• **Serie di esercizi**:
1. Nel brano sulla lavorazione del film, per quale ragione l'attrice dichiarò di essersi sposata?
2. Ricopia fedelmente dal brano sulla lavorazione del film il tratto che comincia con "Salvo un'attrice e" e prosegue fino a "della letteratura russa.".

• **Brano proposto**:
--------------------------------
Salvo un'attrice e il leader della comunità che è un ballerino, la maggior parte sono emarginati veri. Feci correre la voce che c'era un rifugio per i senzatetto e loro accorsero. Lì girammo il film ricreando ciò che succedeva nella realtà, come le razzie della polizia. Inclusi [nella produzione, n.d.t.] l'attrice perchè la incontrai casualmente e mi disse che era sposata. Le chiesi se si era sposata per amore o per soldi e mi rispose che si era sposata per soldi. Tanta onestà fece sì che io la convocassi.


Chi interpreta Maria?
E' una ragazza russa molto infelice. E' una vittima della letteratura russa.


Come?
Molte donne russe leggono troppi libri, che le influenzano piu'che la vita stessa .


Qui interviene Raisa, distributrice del film e traduttrice dell'intervista.
--------------------------------
• **Dati registrati**:
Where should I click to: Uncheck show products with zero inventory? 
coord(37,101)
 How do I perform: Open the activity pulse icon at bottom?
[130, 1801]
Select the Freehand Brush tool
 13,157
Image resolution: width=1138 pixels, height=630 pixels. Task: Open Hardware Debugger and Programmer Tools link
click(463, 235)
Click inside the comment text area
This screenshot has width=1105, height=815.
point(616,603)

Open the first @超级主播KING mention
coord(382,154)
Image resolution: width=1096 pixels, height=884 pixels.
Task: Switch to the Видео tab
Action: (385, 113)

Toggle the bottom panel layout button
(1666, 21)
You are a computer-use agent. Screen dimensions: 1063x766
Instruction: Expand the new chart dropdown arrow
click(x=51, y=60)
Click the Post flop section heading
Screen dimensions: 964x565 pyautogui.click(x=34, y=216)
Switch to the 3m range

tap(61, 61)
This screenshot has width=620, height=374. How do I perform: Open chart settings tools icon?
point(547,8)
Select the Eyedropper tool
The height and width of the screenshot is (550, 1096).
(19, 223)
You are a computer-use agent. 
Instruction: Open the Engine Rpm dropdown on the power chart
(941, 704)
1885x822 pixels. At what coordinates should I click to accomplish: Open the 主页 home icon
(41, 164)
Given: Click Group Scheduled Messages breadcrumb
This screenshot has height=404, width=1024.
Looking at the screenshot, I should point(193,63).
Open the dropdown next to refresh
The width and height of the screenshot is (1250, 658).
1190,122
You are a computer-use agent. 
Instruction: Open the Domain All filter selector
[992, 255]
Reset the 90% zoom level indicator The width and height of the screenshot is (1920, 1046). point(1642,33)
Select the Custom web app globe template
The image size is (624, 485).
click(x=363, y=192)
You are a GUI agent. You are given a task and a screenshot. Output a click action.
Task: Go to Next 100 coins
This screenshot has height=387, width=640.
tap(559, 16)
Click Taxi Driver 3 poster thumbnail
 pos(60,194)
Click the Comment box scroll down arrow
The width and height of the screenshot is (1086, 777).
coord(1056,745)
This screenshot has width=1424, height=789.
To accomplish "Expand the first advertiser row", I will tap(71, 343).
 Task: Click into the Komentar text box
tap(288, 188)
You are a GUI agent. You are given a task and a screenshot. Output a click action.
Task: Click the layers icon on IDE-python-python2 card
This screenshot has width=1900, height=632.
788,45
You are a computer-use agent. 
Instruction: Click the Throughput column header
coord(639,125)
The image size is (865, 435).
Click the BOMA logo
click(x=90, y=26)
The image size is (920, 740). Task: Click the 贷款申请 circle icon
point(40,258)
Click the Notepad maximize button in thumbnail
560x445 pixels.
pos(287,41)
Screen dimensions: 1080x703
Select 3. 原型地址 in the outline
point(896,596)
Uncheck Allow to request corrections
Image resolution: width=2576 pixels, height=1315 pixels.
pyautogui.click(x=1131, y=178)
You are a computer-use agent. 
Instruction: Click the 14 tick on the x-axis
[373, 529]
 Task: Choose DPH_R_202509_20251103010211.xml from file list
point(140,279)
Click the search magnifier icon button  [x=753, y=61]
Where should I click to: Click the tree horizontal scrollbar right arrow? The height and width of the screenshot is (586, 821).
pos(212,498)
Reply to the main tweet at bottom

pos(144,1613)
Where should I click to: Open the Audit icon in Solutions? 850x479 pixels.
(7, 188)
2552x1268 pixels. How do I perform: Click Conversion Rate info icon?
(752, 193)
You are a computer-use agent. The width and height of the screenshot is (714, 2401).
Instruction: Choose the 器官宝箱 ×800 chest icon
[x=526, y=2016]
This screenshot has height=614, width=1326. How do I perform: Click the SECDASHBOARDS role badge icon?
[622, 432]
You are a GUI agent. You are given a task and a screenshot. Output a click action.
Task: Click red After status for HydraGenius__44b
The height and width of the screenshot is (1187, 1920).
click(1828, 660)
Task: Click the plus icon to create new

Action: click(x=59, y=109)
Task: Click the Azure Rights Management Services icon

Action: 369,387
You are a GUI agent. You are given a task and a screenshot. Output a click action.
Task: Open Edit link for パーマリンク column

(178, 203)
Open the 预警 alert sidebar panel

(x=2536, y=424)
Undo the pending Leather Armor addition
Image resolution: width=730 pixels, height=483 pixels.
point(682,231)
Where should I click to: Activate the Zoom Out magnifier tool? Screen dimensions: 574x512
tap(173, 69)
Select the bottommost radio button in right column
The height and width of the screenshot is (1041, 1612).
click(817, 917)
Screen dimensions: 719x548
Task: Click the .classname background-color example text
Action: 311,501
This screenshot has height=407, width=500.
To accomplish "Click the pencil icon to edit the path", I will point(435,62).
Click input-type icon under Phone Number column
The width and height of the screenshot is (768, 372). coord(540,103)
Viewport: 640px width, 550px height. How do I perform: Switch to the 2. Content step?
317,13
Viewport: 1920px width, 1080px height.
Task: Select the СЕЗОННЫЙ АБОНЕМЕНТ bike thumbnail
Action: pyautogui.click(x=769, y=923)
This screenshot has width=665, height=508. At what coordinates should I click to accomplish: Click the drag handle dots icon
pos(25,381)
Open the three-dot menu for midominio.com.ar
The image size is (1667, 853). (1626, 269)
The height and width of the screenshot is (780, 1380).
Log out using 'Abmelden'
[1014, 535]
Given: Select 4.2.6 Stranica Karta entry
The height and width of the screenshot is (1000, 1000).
--------------------------------
• **Risposte**:
1. Per soldi.

2.
Salvo un'attrice e il leader della comunità che è un ballerino, la maggior parte sono emarginati veri. Feci correre la voce che c'era un rifugio per i senzatetto e loro accorsero. Lì girammo il film ricreando ciò che succedeva nella realtà, come le razzie della polizia. Inclusi [nella produzione, n.d.t.] l'attrice perchè la incontrai casualmente e mi disse che era sposata. Le chiesi se si era sposata per amore o per soldi e mi rispose che si era sposata per soldi. Tanta onestà fece sì che io la convocassi.


Chi interpreta Maria?
E' una ragazza russa molto infelice. E' una vittima della letteratura russa.